—Papá sigue dentro.
Nadie se movió.
—Murió, pero sigue dentro.
Me tapé la cara.
—Mamá dijo que la gente no se va toda de golpe.
Miré a mamá.
Ella articuló en silencio:
—Yo nunca dije eso.
Danny se encogió de hombros.
—Quizás lo dije yo.
Luego dejó la casita sobre la mesa.
La caja parecía vacía.
Danny la cerró.
Pensé que había terminado.
El presentador también.
Danny levantó una mano.
—Espera.
Ella se detuvo.
Él giró la caja.
En el interior de la tapa había palabras grabadas a fuego en la madera.
Grabadas a fuego.
Lentamente.
Cuidadosamente.
Las letras eran irregulares.
Algunas más oscuras que otras.
«MARIANNE NO ES LA MEJOR POR SER LA PRIMERA».
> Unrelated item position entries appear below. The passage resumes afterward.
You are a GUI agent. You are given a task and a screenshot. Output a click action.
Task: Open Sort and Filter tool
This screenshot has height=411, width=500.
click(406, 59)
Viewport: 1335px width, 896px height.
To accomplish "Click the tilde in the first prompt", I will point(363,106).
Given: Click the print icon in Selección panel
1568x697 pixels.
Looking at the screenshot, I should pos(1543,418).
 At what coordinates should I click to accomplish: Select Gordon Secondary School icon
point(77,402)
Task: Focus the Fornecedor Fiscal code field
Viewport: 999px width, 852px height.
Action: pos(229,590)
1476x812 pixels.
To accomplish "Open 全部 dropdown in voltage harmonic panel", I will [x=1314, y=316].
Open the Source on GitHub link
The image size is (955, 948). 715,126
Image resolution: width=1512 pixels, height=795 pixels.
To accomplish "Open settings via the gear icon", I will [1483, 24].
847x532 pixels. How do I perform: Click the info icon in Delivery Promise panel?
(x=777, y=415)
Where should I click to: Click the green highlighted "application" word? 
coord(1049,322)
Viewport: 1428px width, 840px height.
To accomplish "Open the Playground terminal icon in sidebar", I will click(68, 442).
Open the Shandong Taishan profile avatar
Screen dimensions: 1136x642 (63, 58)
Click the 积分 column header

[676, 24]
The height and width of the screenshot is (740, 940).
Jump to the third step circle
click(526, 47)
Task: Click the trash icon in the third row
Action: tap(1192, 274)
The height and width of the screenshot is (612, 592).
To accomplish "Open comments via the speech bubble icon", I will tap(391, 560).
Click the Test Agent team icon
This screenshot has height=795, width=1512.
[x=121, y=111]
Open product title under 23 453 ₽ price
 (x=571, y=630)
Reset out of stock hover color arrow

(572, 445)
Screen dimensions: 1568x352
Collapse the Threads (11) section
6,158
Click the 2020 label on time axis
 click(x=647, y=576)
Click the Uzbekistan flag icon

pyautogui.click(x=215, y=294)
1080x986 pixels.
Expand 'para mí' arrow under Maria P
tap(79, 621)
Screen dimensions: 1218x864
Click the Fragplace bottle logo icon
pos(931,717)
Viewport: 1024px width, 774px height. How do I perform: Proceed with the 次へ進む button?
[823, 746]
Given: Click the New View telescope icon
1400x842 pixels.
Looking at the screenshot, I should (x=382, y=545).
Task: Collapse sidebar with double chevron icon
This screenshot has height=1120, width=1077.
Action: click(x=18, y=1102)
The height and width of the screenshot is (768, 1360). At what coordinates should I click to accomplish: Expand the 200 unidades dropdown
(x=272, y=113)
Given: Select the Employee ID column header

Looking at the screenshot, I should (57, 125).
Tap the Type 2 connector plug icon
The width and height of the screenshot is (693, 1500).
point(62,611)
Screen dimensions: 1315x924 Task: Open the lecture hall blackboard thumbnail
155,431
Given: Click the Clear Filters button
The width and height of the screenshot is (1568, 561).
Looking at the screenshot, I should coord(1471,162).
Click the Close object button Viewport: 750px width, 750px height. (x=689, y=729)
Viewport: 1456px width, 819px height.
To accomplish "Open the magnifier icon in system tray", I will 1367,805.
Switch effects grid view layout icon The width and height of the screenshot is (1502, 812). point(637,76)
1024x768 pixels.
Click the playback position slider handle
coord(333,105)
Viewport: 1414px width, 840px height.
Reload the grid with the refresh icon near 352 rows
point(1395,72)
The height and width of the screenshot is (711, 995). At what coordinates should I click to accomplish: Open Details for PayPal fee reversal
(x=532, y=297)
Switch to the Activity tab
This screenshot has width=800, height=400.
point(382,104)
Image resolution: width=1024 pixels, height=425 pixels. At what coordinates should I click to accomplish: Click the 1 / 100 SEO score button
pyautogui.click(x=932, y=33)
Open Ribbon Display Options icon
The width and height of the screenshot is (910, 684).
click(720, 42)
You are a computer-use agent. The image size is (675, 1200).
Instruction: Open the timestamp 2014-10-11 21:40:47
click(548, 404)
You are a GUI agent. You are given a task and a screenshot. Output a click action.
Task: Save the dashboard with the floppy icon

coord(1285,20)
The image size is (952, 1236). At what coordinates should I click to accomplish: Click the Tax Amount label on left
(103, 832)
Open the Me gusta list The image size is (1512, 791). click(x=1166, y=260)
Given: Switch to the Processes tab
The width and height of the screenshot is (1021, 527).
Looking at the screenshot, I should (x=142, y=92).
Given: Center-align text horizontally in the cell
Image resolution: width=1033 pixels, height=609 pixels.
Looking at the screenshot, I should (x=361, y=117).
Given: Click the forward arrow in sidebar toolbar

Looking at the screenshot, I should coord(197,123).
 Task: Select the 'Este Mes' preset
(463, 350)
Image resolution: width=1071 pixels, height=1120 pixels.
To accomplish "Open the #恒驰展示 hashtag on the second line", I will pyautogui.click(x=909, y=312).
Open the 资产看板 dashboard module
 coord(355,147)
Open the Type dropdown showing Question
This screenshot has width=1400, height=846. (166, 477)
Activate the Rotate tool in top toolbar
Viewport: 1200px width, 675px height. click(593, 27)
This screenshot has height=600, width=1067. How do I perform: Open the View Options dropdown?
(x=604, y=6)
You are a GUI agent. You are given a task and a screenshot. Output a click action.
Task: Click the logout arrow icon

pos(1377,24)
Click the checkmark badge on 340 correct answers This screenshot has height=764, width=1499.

«ES LA MEJOR PORQUE VUELVE».
Dejé de respirar.
Danny me miró.
—Tú vuelves.
—Cuando mamá está triste, tú vuelves.
Señaló hacia mí.
—Cuando me perdí en la feria, tú volviste.
Lo recordaba.
Danny se había alejado cerca de los puestos de comida cuando tenía ocho años.
Fueron los seis minutos más largos de mi vida.
—Volviste cuando me operaron.
De apendicitis.
Yo estaba en un torneo de debate a dos horas de distancia.
Me fui antes de las finales.
El público rio suavemente.
Danny sonrió.
—Y la universidad.
Me quedé mirándolo fijamente.
Él dijo:
—Puedes irte. Pero vuelve.
Ese era el regalo. No las tallas.
No la caja.
La frase.
Había pasado meses preocupada de que el regalo de Danny pareciera sencillo al lado de pinturas al óleo y fotografías montadas profesionalmente.
Los pequeños errores.
Las bisagras de latón que no quedaban perfectamente enrasadas.
Lo que no había considerado era que Danny tal vez me entendía mejor de lo que cualquiera de nosotros se entendía a sí mismo.
La sala se puso en pie.
De repente.
Todos de pie.
Aplaudiendo.
Danny dio un pequeño respingo.
Luego sonrió.
Se le habían empañado las gafas otra vez.
El presentador se inclinó hacia él.
—¿Quieres que suba Marianne?
Danny pareció ofendido.
—Para eso estoy aquí.
Todos rieron.
Había pasado toda la noche imaginando que tendría que protegerlo de pasar vergüenza.
En cambio, yo era quien apenas podía mantenerse en pie.
Danny me abrazó.
Con fuerza.
Su barbilla chocó contra mi hombro.
—Sí.
—¿Todo?
—En su mayor parte.
Me separé un poco.
—¿Qué significa «en su mayor parte»?
—El señor Álvarez ayudó con la sierra.
Claro.
El señor Álvarez vivía cuatro casas más allá.
Carpintero jubilado.
Ochenta y dos años.
De repente comprendí lo del garaje.
El serrín.
Mamá guardando la llave.
Los misteriosos viajes a Ferry Road.
—¿Trabajaste con el señor Álvarez?
—¿Desde enero?
—A veces los sábados.
Miré a mamá.
Se reía mientras lloraba.
—¿Lo sabías?
—Me dijiste que estaba haciendo un proyecto.